Ubiquity, Volume 2001 Issue July, July 1 - July 31 2001 | BY George Dvorak 


Full citation in the ACM Digital Library

Open source projects provide real world experience to fledgling developers.

Competition is tough and thousands of young developers emerge every day. This puts a lot of pressure on students to gain an edge over other developers and also a lot of pressure on Java teachers to provide students with the skills that will guarantee a future job. What is the most important thing a developer can have when graduating from a university? Experience. Let's examine some of the emerging ways for students to gain professional experience while in school and ways for educators to enhance their classes and equip their students with both a quality education and the tools to compete in the real world.

Students arrive at a university, where they first learn the basics of programming. After mastering the basics, they begin to work on more complicated exercises. When students master these projects, the teacher has to create complex projects that will both give the student a strong theoretical background and arm the student with expertise that can be used later on in life. There are many approaches that can work for this, but with the rise of open source software (a development approach which, after all, originated in the academic community), some unique opportunities now exist.

Open source projects and education

Open source projects allow a student to work on software that actually will be used by others and to interact with a world-spanning community of Java developers. The most successful open source projects (e.g., Emacs, Linux, Apache, NetBeans) are ones where the software is highly modular and the APIs are well documented -- someone can download the source code and documentation and begin coding without needing to first understand the nuances of the entire codebase.

Another important point here is that one of the most effective ways to learn coding techniques quickly is to work with an existing codebase so that the new developer is exposed to the work of other developers. Modifying existing code is a powerful way to learn the ins and outs of developing software, as well as how to interact with other developers -- more often than not, former students will be hired to maintain or enhance existing codebases. These skills will be critical to their success.

Open source development vs. traditional corporate development practices

One question you are probably asking is: Is working in open source really similar to working in a corporate environment? Does participating in open source really develop the right skill set? I would argue that it develops a valuable skill set for any future development career.

In my particular case, I work for Sun Microsystems. We are very active in the open source world, and in particular are working very hard to take the lessons learned from working in open source and apply them to internal projects. We look on open source development as a set of "best practices" for distributed development, ones that we need to learn from because, used internally or externally, they are more efficient than the traditional corporate processes for software development. We're hardly the only company in the industry taking this approach. So, yes, these skills are quite marketable.

Open source projects are generally e-mail driven. Someone working on an open source project generally joins mailing lists where the codebase is discussed and debated, and decisions are made. If there's one thing you learn from working in an environment like this, it is how to present ideas effectively -- both by example and by practice. Communicating effectively is another part of the skill set a developer needs in the job marketplace.

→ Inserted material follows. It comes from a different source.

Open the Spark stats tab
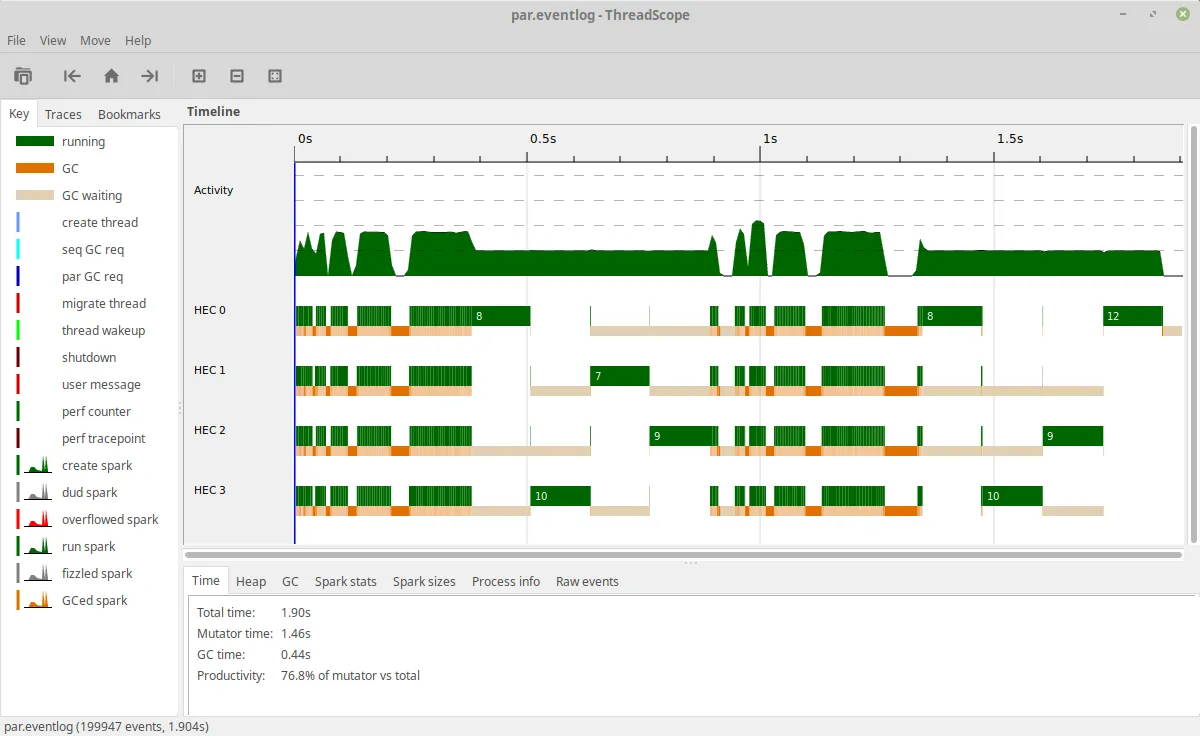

Open source projects and educators

But it's not only about the students, it's also about educators. There are a number of sites in the Java community and elsewhere dedicated to information technology educators. In particular, they provide community forums for the discussion of ideas, experiences, the sharing of syllabi and approaches. There are support materials available to make working in open source more effective. On, we've put together page of resources for educators detailing some of these, including links to our own NetBeans in Education program. That can be found at Let's walk through a concrete example of how this can be useful:

A Java teacher, let's call him Bob, has to teach XML next fall semester. Bob knows the basics of XML, but is not strong enough in it that he could come up with the most effective exercises (let's face it, none of us can stay on top of all the available technologies out there!). Now, traditionally, Bob would perhaps inherit an existing course, its syllabus and materials, and, regardless, begin studying the subject and come up with what he plans to teach and how he plans to do it within whatever framework his particular institution designs these things.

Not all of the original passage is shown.